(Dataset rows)

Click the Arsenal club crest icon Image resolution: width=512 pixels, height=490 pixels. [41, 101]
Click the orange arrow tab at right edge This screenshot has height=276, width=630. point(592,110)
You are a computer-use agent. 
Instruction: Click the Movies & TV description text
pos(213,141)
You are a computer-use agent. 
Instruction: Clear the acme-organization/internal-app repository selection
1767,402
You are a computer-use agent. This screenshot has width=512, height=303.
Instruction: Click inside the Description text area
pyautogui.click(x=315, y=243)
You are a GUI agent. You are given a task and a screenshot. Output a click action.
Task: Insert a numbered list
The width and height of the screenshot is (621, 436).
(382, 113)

--

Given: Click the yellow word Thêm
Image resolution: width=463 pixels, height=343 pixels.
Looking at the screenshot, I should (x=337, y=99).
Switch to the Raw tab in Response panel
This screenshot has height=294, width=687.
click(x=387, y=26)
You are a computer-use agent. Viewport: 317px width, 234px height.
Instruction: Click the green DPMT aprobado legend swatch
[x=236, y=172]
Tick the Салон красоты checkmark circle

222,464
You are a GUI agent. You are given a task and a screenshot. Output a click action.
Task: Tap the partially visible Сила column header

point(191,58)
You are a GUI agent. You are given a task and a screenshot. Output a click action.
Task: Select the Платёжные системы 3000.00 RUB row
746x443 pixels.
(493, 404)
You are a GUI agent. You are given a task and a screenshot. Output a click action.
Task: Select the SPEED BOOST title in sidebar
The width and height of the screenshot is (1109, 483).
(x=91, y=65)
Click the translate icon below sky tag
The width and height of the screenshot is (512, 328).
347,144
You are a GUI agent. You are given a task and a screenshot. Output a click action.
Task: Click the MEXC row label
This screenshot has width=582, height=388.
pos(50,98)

§ WHAT TO PRODUCE: Reproduce the material from the line containing "Click the Arsenal" through the line containing "pyautogui.click(x=315, y=243)", substituting "GUI agent" for "computer-use agent" and keeping everything else the same. Return only those lines.

§ THE RESULT:
Click the Arsenal club crest icon Image resolution: width=512 pixels, height=490 pixels. [41, 101]
Click the orange arrow tab at right edge This screenshot has height=276, width=630. point(592,110)
You are a GUI agent. 
Instruction: Click the Movies & TV description text
pos(213,141)
You are a GUI agent. 
Instruction: Clear the acme-organization/internal-app repository selection
1767,402
You are a GUI agent. This screenshot has width=512, height=303.
Instruction: Click inside the Description text area
pyautogui.click(x=315, y=243)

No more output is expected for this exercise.